Mon Oct 28 02:08:08 UTC 2013

On 26 Oct, 2013, at 23:53 , Hal Murray <hmurray at megapathdsl.net> wrote:
> dennis.c.ferguson at gmail.com said:
>> That's perfect if it works like it seems it should.  The problem with modern
>> CPUs is finding an instruction sequence that does the read-write-read in
>> that order, allowing each to complete before doing the next.  The write is
>> the biggest problem.  Writes are often buffered, and even when you can find
>> an instruction which stalls until it clears ...
> 
> I'm far from a wizard in this area, but I used to work with people who were.
> 
> The rules for things like PCI cover that case.  If you do something like 
> write to a register to clear an interrupt request, you have to follow it by a 
> read to that register or one close to it.  As you hippity-hop through bridges 
> and such, the read gets trapped behind the write and doesn't happen until the 
> write finishes.
> 
>> When using the CPU cycle counter as a system clock source it is common to
>> find that the two reads in a read-write-read sequence are only a cycle or
>> two different even when you know the write is crossing an interconnect with
>> 10's of nanoseconds of latency (not that 10's of nanoseconds is bad...). 
> 
> That's reasonable if the read-write-read were to cycle-counter, 
> someplace-else, and cycle-counter.  The write has been started.  It's in the 
> piepline, but you haven't told the memory system that you need it to finish.
> 
> Try read-write-read-read where the outer reads are to the cycle counter and 
> the inner write-read both go to the same IO device.

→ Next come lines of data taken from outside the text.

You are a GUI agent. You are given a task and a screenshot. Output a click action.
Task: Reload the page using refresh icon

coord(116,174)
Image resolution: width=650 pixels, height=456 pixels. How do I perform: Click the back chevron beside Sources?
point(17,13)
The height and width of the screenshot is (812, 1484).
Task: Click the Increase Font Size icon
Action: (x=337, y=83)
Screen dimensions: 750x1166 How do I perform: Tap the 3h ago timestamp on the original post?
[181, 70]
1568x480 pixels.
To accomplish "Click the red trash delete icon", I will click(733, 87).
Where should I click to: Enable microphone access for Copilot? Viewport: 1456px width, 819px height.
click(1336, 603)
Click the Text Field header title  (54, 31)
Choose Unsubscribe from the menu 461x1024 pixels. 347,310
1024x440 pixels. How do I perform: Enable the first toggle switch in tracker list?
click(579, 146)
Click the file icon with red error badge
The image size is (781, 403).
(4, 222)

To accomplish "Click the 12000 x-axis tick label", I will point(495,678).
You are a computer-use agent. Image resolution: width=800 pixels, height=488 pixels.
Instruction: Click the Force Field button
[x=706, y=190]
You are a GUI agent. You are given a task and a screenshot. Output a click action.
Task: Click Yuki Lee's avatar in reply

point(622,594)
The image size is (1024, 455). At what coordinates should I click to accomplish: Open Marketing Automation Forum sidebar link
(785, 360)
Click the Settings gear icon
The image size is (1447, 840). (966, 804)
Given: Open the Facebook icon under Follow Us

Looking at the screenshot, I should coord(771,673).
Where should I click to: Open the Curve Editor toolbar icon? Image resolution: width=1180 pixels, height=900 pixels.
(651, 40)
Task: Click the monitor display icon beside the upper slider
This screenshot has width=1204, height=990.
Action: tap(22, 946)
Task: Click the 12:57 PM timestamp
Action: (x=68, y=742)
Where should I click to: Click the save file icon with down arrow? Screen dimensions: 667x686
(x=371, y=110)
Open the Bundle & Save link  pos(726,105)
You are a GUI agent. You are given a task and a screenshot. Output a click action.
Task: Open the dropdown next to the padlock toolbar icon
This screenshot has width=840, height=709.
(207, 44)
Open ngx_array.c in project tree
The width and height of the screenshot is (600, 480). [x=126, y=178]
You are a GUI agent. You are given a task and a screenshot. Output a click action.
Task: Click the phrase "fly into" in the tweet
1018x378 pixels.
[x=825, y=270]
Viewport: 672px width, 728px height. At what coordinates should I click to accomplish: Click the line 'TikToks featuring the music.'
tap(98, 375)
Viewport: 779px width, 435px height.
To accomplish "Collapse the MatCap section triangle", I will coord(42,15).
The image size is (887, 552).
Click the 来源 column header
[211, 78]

Note that you've turned a read-write-read into a read-read-read with an additional
write wart.  As I mentioned you can often find instructions to do a read-read-read
correctly, so this will likely work too.

Putting some numbers to this might help get a handle on the cost, though.  One
reason for doing the before- and after- reads is to get a measurement of the
ambiguity of the sample (which also provides a basis for filtering damaged samples).
Cycle counter reads hardly cost anything but on a 166 MHz, 64 bit PCI-X bus, the
last, highest performance PCI bus that was a real bus (PCIe is a packet protocol
running on a network of point-to-point links) a single register read takes about
74 ns to complete.  I'll guess the write adds about 40 ns to that.  Since the
write increases the ambiguity from +/- 37 ns (i.e. read-read-read only) to +/- 57 ns,
finding a way to do it with a read-read-read alone provides a useful improvement.
For PCIe the write is probably cheaper but the read is likely to be even more expensive
due to the packetization and (de)serialization logic that "bus" requires.

It is the case, however, that if you do a naive implementation of the read-read-read,
or the read-write-read-read, you may end up finding the first and last read of
the cycle counter are still only a few cycles apart.  The reason is that while
most modern CPUs will execute the instructions more-or-less in order (most will
do 2 instructions per cycle if they can now, so the order may not be exact) the
CPU won't have a reason to actually wait for the 74 ns it takes that middle read
to complete and will go barrelling along executing additional instructions until
it finds something that actually uses the result it hasn't got yet.  The cycle
counter read doesn't depend on the previous read so there's no reason to wait.

To get these operations serialized correctly you need to find the magic
instructions that force that to happen.  On a recent x86 you might be able
to use the serializing rdtscp instructions, on older ones you might need
to separate the operations with cpuid instructions.  On other CPUs it could
be barrier instructions or something else entirely.  A posted write may
only be serializable by adding an extraneous and expensive read to the
same device after it, as you suggest.

Dennis Ferguson